In South Africa, the Free Basic Water (FBW) policy was implemented in the early-2000s to attain the human right to ‘sufficient water for all’. The policy outlines six recommended standards to guide water services provision, especially in rural communities. The six standards are: (i) distance – 200 meters from households within the community, (ii) water quantity – supply 25 litres/capita/day, (iii) water quality – the water should meet standards for human consumption, (iv) water delivery – a minimum of 10 litres/minute, (v) reliability of 98% (available 350 days in a year), and (vi) cost – for free (DWAF 2002; DWA 2003, 2017). The FBW policy has been praised for its progressive nature and rights-based approach in water service provision. This is also because the FBW policy was ahead of its time. At the time of implementation of the policy, the Millennium Development Goals aimed to halve the proportion of the population without access to improved water services. It is only in 2015 that the SDG targeted attaining universal access to improved water services (WHO/UNICEF 2018); aligned to the FBW policy.

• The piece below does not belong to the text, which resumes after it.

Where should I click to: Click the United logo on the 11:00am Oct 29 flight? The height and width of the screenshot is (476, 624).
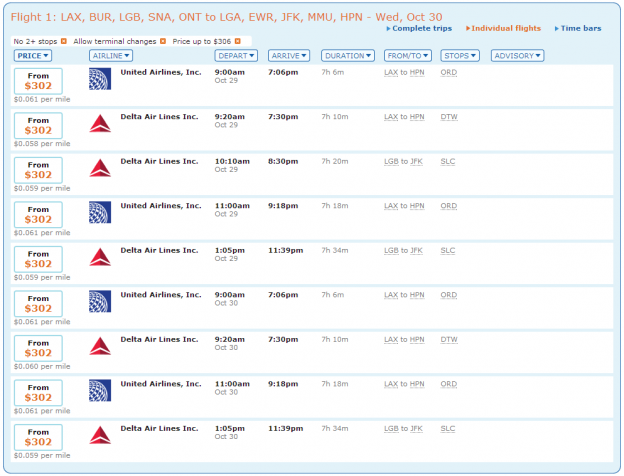tap(100, 212)
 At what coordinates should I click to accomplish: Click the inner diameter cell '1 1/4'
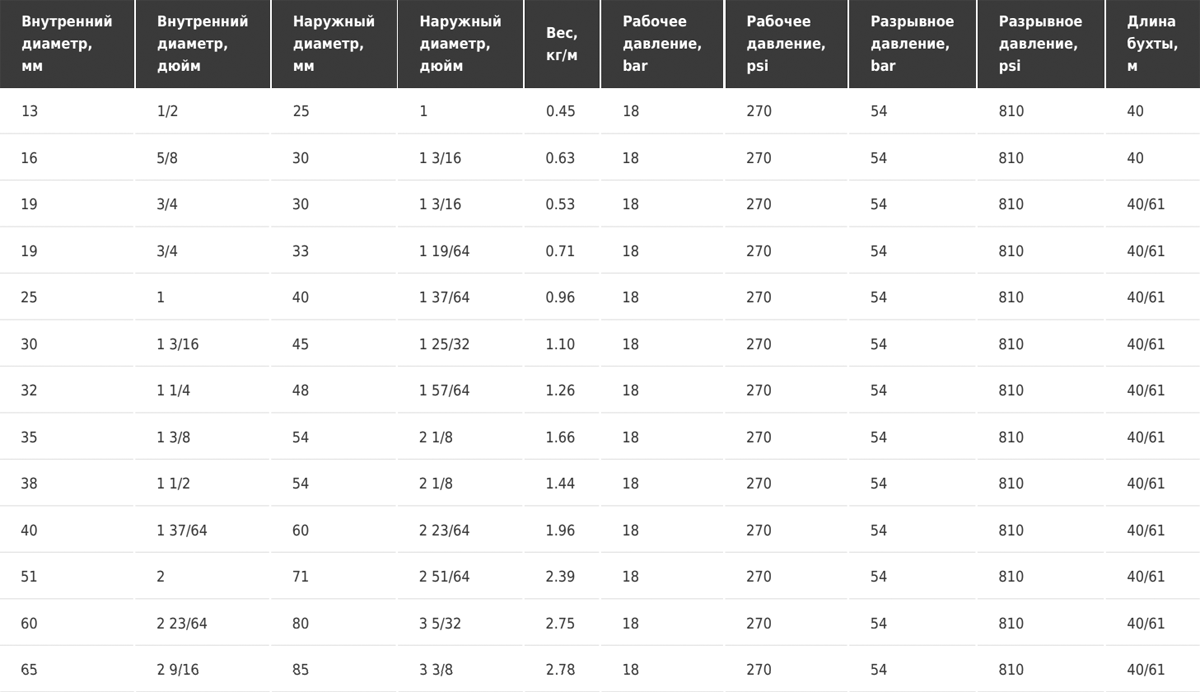click(x=203, y=390)
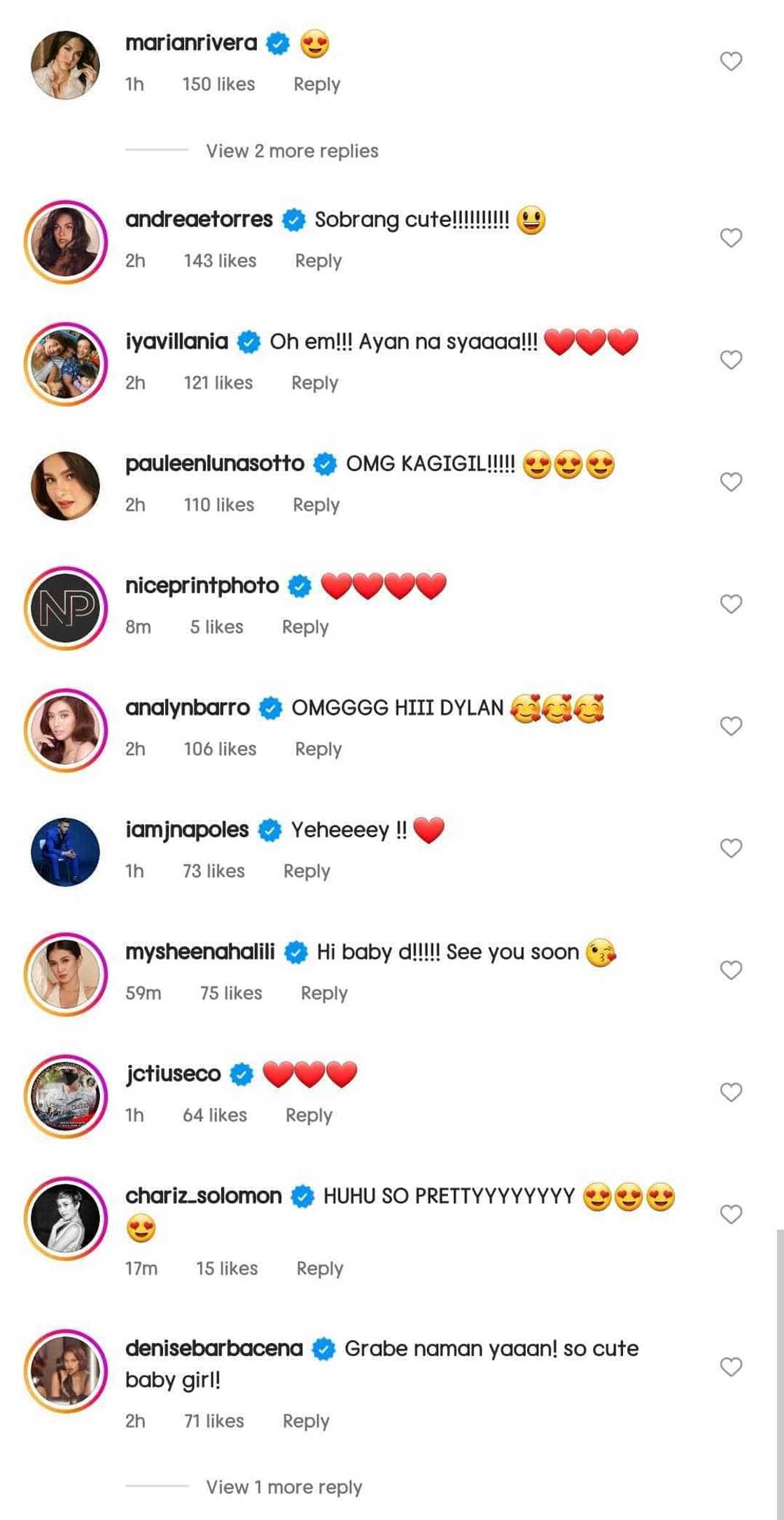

Progress has been made in the implementation of the FBW policy. However, there are challenges concerning how progress in implementing the policy is monitored to inform planning and management of improved water services. The challenges are related to the indicator(s) and information used to monitor universal access to improved water services (Martinez-Santos 2017). The indicators used monitor the IWS provided to a certain proportion of the population, assuming that they provide improved water services throughout their useful lives. Multiple aspects of sustainability (e.g. physical accessibility, quantity, reliability, water quality, and affordability) that reflects the level of improved water services provided over time are not monitored. This presents a gap in the availability of relevant national and sub-national data representing inequalities in access to improved water services. Water services providers can use such data to inform planning, management and formulation of evidence-based policies and strategies to ensure sustainable access to improved water services. The use of ‘have’ and ‘have not’ approach is only useful in identifying and communicating trends in water sources provided (Kayser et al. 2013), and does not reflect the level of improved water services provided. This is because IWS fail, resulting in households not experiencing the intended level of improved water services over time, posing a threat to rural communities' livelihoods and wellbeing (Pullan et al. 2014; Martinez-Santos 2017).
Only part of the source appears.